On Wednesday, customs authorities of Dominican Republic imposed a fine of US$ 32,000 on Mexican cement maker Cemex S.A. de C.V. (CX). They believe that the company is attempting a tax-evasion scheme for acquiring 640 tons of petroleum coke from Generadora Itabo, an electricity producer in Dominican Republic.

The company also faces other problems. Recently, the state of Texas filed a lawsuit against Cemex for $558 million as royalty payments owed in the United States.

The company had drawn upon substantially big short-term loans to buy Australia’s Rinker in 2007, just before the U.S. housing crisis and the subsequent global financial disaster. It needs to repay $4.1 billion of debt by the end of 2009 and the remaining in 2010 and 2011. To stay afloat, Cemex is refinancing $14.5 billion of debt.

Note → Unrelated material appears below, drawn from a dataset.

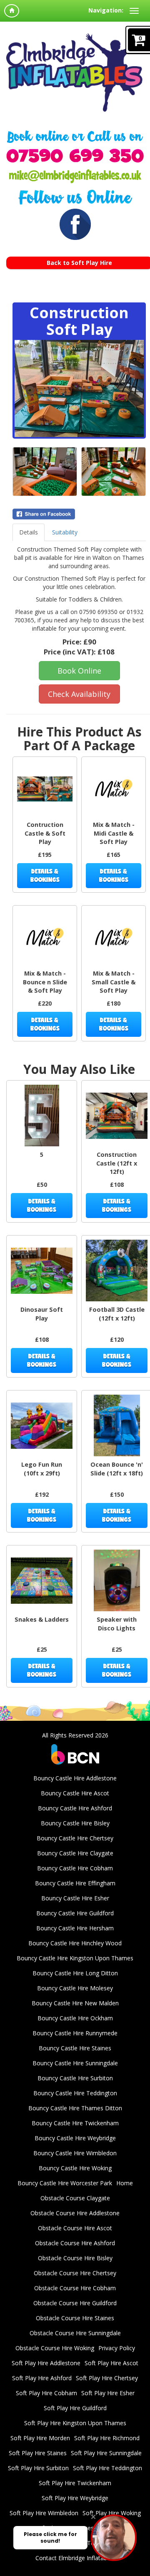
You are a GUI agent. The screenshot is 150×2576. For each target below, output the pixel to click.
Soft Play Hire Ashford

A steady fall in aggregate demand and employment in the U.S. is adversely impacting economic activities in Mexico since both the economies have very strong ties. Even worse, the outbreak of swine flu in Mexico during the second quarter has added more problems to the already difficult business environment. Gross Domestic Product (GDP) is expected to contract by 10% on a year-over-year basis in the quarter.

However, the Mexican economy has started showing signs of recovery. Rise in international raw material prices like oil and metal is a positive sign that will slightly aid the overall economy. Although the doemstic economy is expected to grow by 3% in 2010, 2009 will still remain challenging.

Thus, we maintain our Sell recommendation on Cemex for the time being, based on its high leverage coupled with tough market conditions worldwide.